Riley shares the team record of 207 games played with current punter Kevin Huber, and his 202 starts are the most in franchise history. In 15 seasons, Riley only missed eight games. And aside from his immense talent, he was one of the most influential players in the Cincinnati locker room.
“He was the epitome of a teammate and a mentor, not just for fellow corners, but everybody on the team,” Lapham said. “I remember one time as a rookie after I had a rough day in the pass-rush drill against Mike Reid. I’m in the locker room with my head down, and he comes up to me and says, ‘Hey, big boy. Listen, everybody has an adjustment time. Mike Reid’s an All-Pro. Everybody tells me they know you can play. Keep your confidence up.’ He was just unbelievable as a teammate. And more important than that, he was a gem of a person.”
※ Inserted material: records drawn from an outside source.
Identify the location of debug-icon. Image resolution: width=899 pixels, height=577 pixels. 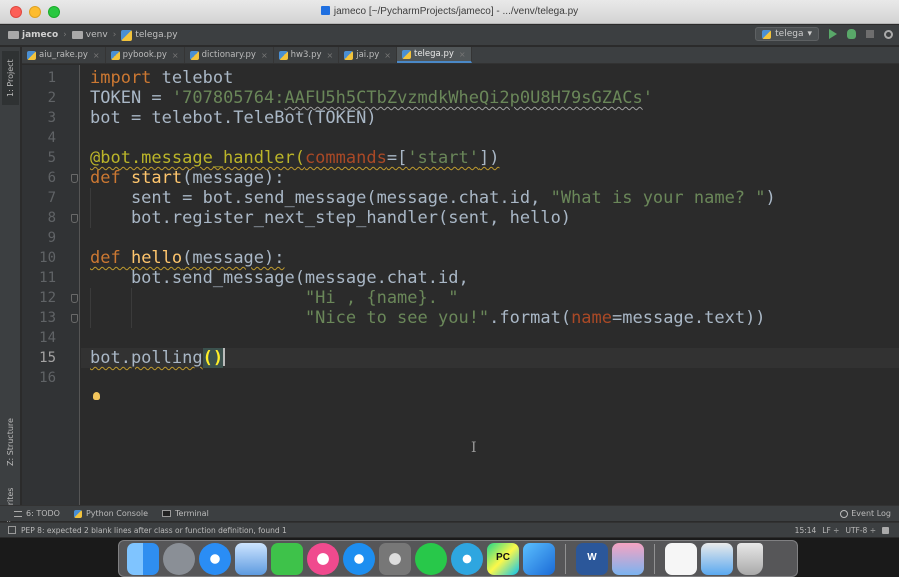
(852, 34). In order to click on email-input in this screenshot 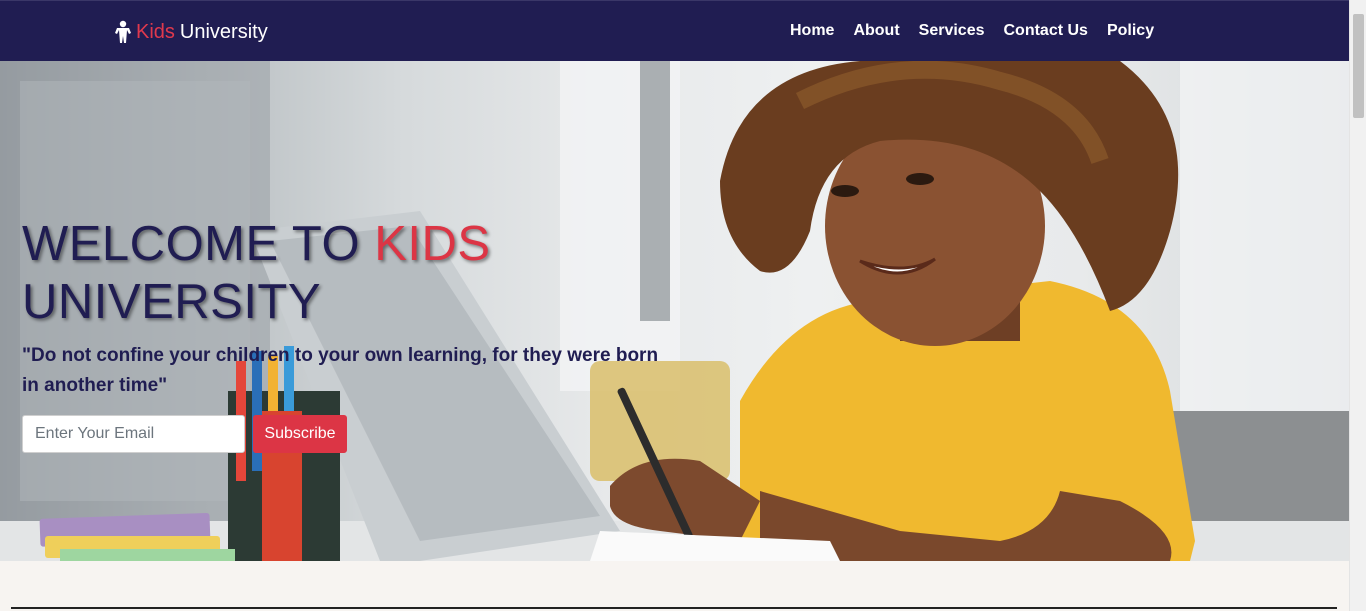, I will do `click(134, 434)`. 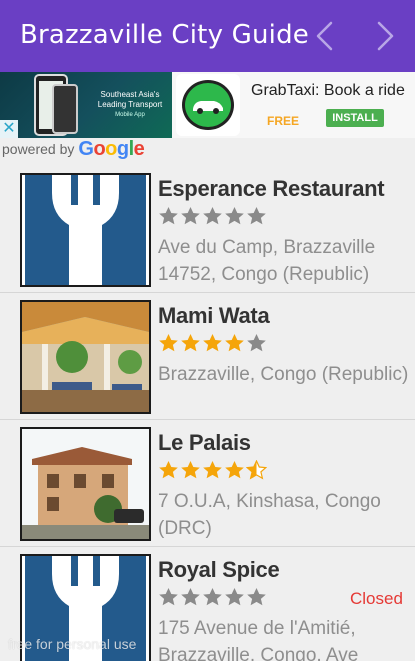 What do you see at coordinates (324, 36) in the screenshot?
I see `chevron-left-icon` at bounding box center [324, 36].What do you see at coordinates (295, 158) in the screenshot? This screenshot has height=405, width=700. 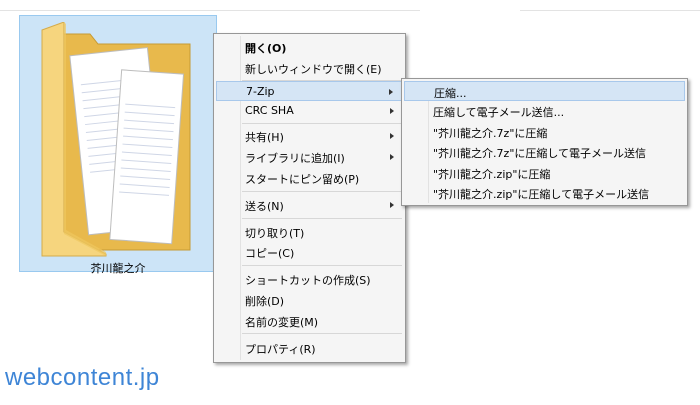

Riley’s almost-certain enshrinement in Canton is being celebrated by former teammates and fans alike. Superfan Jim Foster, aka Bengal Jim, has spent the last couple of years pushing hard for Riley and Anderson with his “Jungle to the Hall” events and by getting video testimonials from former greats who played against Riley.
And after Riley II called his mom, sisters and son, the next call he was made to Foster. Both ended up shedding a few tears.
“Jim has been a big, big, huge help,” Riley II said. “I can’t thank him enough for all of his support. And the fans in general. I could never say ‘thank you’ enough for their support. They’ve been second to none in all the support they’ve given, especially the last couple of years.”
Foster deflected the credit to Riley’s resume — and the Bengals.
“The Bengals organization did the lion’s share and worked their ass off for this,” he said. “The videos we were able to obtain for Ken helped, but probably not as much as he’s giving us credit for.”
After the announcement, Bengals owner and president Mike Brown issued this statement:
“This is long deserved. It is unfortunate Kenny is gone because we know how much he would have appreciated this. His family is surely pleased at this news. Kenny was a splendid player and still holds the Bengals record for most interceptions over a career. It would be a wonderful thing if he were selected for the Hall of Fame.”
After Wednesday’s practice, head coach Zac Taylor, who wasn’t even a year old when Riley played his final game, talked about the importance of linking the franchise’s current players to those from the past.
“Something we’ve really tried to do is highlight a number of former players to make our players aware of the history,” he said. “Because 10, 20, 30 years from now, they’re gonna be a part of that history, and they’re gonna want people to know and respect what they’ve done. It’s certainly awesome to see (Riley) get to this stage.”
As thrilled as Riley II was to get the news, he couldn’t help but feel a sense of melancholy as he recalled one of the final conversations he had with his dad, one that occurred after Riley missed the cut to be one of the 20 finalists for the special centennial class in 2019.
“I just remember that conversation, where he was like, ‘Awww, this is it. I’m done.’ That was the most disappointed I’d ever seen him,” Riley II said. “So all that flashed through my head yesterday when I got the news. I’m still trying to soak it all in. I know there’s still one step to go, but this is such a great honor. It’s just huge.”